Eur. Phys. J. C (2025) 85: 520
https://doi.org/10.1140/epjc/s10052-025-14238-2

Regular Article - Theoretical Physics

Reconstructing Fractional Holographic Dark Energy with scalar and gauge fields

¹ Department of Physics, Sardar Vallabhbhai National Institute of Technology, 395007, Surat, Gujarat, India
² Departamento de Física, Centro de Matemática e Aplicações (CMA-UBI), Universidade da Beira Interior, Marquês d’Avila e Bolama, 6200-001, Covilhã, Portugal
³ International Centre for Space and Cosmology, 380009, Ahmedabad, Gujarat, India

^a i21ph018@phy.svnit.ac.in

Received: 8 February 2025
Accepted: 27 April 2025
Published online: 12 May 2025

Abstract

We revisit the Fractional Holographic Dark Energy (FHDE) model to reconstruct it by means of dynamic candidates such as (i) Quintessence, (ii) K-essence, (iii) Dilaton, (iv) Yang–Mills condensate, (v) DBI-essence, and (vi) Tachyonic fields in a flat Friedmann–Robertson–Walker (FRW) Universe. In particular, the dark-energy possibilities (i)–(vi) are formulated through suitable field descriptions.

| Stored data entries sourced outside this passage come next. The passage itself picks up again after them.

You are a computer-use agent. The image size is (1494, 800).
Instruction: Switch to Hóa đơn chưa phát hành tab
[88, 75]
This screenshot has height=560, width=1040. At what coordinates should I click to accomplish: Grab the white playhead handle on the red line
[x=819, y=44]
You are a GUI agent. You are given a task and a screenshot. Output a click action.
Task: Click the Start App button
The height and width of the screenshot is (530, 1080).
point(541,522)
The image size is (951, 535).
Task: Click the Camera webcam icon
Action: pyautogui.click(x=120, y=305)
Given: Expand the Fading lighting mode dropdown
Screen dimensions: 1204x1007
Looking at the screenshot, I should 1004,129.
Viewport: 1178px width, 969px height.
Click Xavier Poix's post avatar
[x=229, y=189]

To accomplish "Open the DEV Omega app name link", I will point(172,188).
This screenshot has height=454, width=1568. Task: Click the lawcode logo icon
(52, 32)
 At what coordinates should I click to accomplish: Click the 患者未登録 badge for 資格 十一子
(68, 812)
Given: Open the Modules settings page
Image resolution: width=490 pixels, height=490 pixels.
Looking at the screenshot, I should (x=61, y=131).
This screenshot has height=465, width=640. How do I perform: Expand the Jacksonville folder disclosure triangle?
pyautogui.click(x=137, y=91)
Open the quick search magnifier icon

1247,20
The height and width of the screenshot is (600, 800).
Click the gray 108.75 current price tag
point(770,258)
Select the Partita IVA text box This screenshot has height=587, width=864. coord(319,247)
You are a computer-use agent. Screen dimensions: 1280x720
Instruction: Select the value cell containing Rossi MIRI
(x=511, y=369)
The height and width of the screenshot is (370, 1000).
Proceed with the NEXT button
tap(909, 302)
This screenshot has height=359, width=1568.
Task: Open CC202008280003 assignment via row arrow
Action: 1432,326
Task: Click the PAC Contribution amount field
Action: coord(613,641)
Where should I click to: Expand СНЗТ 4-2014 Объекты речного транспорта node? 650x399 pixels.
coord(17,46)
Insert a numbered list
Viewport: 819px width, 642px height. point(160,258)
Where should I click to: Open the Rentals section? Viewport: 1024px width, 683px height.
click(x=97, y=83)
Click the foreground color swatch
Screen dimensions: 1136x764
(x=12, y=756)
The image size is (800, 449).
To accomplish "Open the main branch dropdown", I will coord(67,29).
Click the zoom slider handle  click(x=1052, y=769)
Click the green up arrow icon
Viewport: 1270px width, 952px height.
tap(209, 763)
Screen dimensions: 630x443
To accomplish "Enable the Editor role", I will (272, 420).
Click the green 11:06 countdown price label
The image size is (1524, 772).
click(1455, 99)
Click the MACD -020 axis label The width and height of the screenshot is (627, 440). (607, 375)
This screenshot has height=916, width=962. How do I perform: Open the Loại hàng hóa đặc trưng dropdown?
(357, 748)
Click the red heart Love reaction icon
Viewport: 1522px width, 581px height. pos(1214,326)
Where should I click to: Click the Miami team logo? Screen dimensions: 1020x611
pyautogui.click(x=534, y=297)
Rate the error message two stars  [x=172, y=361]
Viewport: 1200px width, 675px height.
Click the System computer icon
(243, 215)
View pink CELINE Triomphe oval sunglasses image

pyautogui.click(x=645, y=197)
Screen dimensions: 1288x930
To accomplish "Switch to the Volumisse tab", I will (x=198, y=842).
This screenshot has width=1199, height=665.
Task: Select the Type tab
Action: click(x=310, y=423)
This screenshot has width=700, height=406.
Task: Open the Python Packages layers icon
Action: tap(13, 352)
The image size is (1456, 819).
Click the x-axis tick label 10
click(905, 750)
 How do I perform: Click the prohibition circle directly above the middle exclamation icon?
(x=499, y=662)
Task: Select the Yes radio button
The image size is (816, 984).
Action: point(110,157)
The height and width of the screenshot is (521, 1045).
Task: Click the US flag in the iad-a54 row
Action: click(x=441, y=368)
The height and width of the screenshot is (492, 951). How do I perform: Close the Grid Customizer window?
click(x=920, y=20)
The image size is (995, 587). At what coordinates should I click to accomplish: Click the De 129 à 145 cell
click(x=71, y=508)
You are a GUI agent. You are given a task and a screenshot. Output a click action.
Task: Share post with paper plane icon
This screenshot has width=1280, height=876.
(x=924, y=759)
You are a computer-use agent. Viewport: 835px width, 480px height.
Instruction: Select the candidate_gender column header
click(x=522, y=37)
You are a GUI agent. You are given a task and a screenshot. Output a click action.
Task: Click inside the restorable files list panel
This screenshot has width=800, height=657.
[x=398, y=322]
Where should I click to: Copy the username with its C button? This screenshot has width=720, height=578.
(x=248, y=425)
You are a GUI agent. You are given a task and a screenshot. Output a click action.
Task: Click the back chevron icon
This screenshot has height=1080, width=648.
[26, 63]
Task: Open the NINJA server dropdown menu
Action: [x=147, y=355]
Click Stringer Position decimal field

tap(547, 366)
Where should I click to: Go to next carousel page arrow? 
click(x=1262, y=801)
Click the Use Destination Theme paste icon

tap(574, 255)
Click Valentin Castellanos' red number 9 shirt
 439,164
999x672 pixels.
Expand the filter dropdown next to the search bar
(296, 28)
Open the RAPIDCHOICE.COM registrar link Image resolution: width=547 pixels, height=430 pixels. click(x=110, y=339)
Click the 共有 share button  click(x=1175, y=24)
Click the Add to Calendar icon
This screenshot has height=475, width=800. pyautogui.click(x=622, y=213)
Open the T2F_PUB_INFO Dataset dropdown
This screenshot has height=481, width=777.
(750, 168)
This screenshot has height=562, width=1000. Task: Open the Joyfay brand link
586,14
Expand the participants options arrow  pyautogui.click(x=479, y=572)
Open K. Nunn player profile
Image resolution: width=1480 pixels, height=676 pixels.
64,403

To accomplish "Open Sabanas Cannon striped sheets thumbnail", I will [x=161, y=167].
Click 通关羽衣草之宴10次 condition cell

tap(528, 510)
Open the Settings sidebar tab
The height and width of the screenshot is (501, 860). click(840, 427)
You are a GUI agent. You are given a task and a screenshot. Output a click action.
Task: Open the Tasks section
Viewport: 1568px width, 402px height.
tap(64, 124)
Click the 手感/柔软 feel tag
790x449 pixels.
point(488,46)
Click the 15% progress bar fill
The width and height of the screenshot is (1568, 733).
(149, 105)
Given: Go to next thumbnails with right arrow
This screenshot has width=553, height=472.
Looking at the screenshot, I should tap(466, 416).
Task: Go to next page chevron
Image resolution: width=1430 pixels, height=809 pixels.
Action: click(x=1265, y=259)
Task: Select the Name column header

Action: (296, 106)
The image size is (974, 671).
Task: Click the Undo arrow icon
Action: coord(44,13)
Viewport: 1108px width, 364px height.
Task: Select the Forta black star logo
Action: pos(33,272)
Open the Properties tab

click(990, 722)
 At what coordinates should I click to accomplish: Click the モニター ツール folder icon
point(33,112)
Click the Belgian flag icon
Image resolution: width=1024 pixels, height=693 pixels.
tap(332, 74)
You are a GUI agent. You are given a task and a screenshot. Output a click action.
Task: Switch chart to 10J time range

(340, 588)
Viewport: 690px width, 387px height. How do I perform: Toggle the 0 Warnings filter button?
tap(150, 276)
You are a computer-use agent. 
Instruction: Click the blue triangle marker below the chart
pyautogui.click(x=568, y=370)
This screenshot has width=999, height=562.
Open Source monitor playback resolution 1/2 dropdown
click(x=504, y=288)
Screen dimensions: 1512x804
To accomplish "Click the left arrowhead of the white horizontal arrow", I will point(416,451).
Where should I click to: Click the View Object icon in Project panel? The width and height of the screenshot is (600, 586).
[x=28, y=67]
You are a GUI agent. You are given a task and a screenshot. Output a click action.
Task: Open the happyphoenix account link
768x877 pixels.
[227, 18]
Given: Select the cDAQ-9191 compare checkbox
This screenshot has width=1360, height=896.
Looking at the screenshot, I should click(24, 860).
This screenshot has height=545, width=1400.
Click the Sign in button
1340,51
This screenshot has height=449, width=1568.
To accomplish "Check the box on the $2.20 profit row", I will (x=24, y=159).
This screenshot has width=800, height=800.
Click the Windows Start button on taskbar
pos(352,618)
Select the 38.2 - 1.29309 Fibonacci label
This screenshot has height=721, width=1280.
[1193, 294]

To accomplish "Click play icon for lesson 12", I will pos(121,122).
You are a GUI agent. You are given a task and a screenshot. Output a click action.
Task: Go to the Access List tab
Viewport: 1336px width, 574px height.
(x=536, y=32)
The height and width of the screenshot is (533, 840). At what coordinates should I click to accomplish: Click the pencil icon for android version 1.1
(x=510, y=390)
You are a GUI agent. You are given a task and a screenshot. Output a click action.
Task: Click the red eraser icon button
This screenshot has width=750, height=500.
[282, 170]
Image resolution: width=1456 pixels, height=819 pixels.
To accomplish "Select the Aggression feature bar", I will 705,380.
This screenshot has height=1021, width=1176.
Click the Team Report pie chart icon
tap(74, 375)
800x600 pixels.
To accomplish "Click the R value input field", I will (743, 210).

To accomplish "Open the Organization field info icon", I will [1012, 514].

Being concrete, we establish a comprehensive correspondence between FHDE and suitable scalar and gauge field frameworks that co-substantiate our investigation and subsequent discussion. In more detail, we methodically compute the corresponding Equation of State (EoS) parameters and field (kinetic and potential) features for the fractional parameter ($\alpha$) range, viz. $1<\alpha \le 2$. Conclusively, our results show that the modifications brought by the fractional features satisfactorily enable late-time cosmic acceleration, together with avoiding quantum instabilities by preventing the EoS from entering the phantom divide i.e., $\omega (z)\to -\infty$, which is a common issue in standard scalar field models without fractional dynamics (e.g., K-essence field). Our findings further indicate that fractional calculus attributes can be significant in addressing the challenges of dark-energy models by offering a robust framework to prospect late-time acceleration and properly fitting observational constraints. Notably, we find that as the fractional features start to dominate, the EoS parameter of all the effective field configurations asymptotically approaches a $\Lambda$CDM behaviour in the far-future limit $z\to -1$. In summary, the recent perspective introduced by FHDE can indeed be cast as a promising aspirant through the use of prominent field frameworks.